O Brasil vive uma encruzilhada tributária sem precedentes. Dados do Orçamento de 2025 mostram que ações tributárias já representam quase um terço das disputas judiciais contra a União com risco de perda possível ou provável, somando um impacto fiscal superior a R$ 1 trilhão caso o governo perca nos tribunais superiores.

Quase metade desse montante envolve questões de interpretação de leis que foram editadas com um viés arrecadatório, passando por cima da constituição, como as contribuições como o PIS e a Cofins, que serão substituídos pela nova CBS com a entrada em vigor da reforma tributária.

Os maiores casos, como a exclusão do ICMS e do ISS da base de cálculo do PIS/Cofins, a chamada “tese do século”, revelam não apenas a complexidade do sistema, mas a fragilidade da relação entre Fisco e contribuinte. Diante desse cenário, a jurista Mary Elbe Queiroz, presidente do Cenapret e sócia do Queiroz Advogados, lança um chamado: é preciso trocar o litígio pelo diálogo, a ameaça pela construção de consensos.

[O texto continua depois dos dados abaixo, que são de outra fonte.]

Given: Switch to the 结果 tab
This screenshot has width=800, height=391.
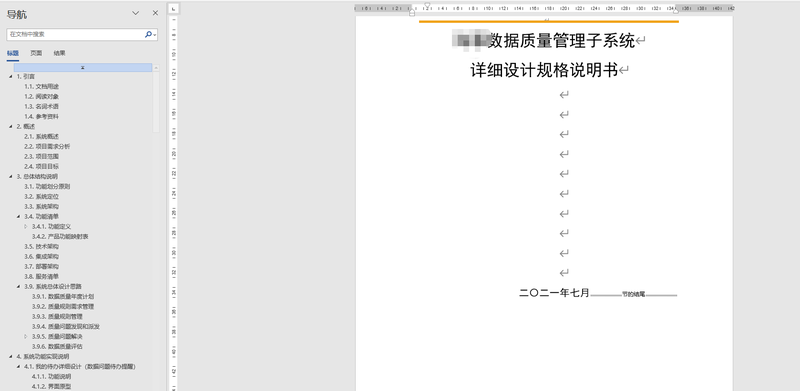Looking at the screenshot, I should coord(59,53).
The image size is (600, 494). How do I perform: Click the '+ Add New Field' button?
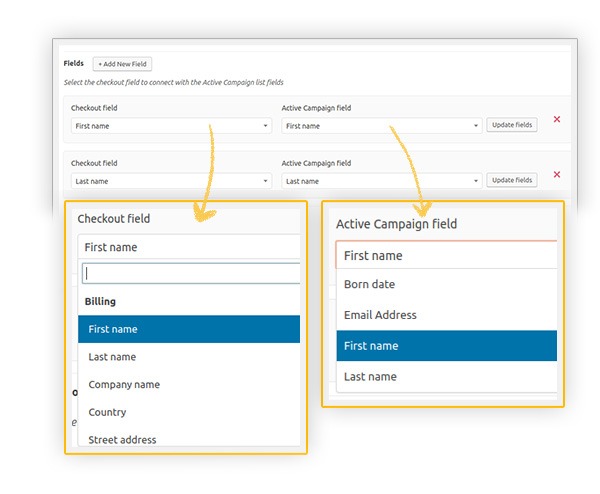[122, 64]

Em artigo que integra o livro “A Consensualidade no Direito Tributário”, a ser lançado no próximo dia 5 de agosto, às 18h, na Biblioteca do Supremo Tribunal Federal, Mary Elbe propõe um novo modelo para a solução das relações tributárias, baseado na cooperação, previsibilidade e segurança jurídica. De acordo com ela, o excesso de rigidez, a lógica autoritária e o estímulo ao litígio têm gerado um ambiente tóxico para a atividade econômica.

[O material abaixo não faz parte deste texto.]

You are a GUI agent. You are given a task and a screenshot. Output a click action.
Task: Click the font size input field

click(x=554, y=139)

“O que temos hoje é um sistema que investe mais na punição do que na solução. A consensualidade é o caminho para reduzir o litígio e recuperar a confiança entre fisco e sociedade e reduzir o tempo de solução para esses casos, afirma.

Para ela, não se trata apenas de um debate técnico, mas de uma questão de liberdade econômica e de cidadania. A autora defende a adoção efetiva de instrumentos como transações tributárias, acordos, mediação, arbitragem e negócios jurídicos processuais, todos já previstos em lei, mas ainda pouco utilizados.

 Esses mecanismos, segundo Mary Elbe, são fundamentais para tornar o sistema tributário mais eficiente, transparente e compatível com a realidade das empresas brasileiras. “A tributação deve servir à liberdade. Sem previsibilidade e diálogo, sufocamos a atividade econômica, inviabilizamos o desenvolvimento e reduzimos a atração de investimentos, reforça. Ela ressalta que a mudança de postura precisa partir tanto do Estado quanto dos contribuintes, com uma nova cultura institucional centrada na resolução de conflitos, e não em sua perpetuação.

A coletânea reúne artigos de juristas, professores, advogados públicos e privados que vêm se destacando no debate sobre a modernização do contencioso fiscal brasileiro. Ao articular teoria e prática, o livro oferece uma contribuição valiosa para quem atua nas esferas judicial, administrativa ou legislativa, mostrando que o conflito permanente entre Fisco e contribuinte não é inevitável. A proposta da obra é clara: transformar o direito tributário em um instrumento de prevenção e  construção de pontes, não de muros,, e consolidar um modelo em que a autoridade fiscal atue como aliada da estabilidade econômica e do desenvolvimento sustentável.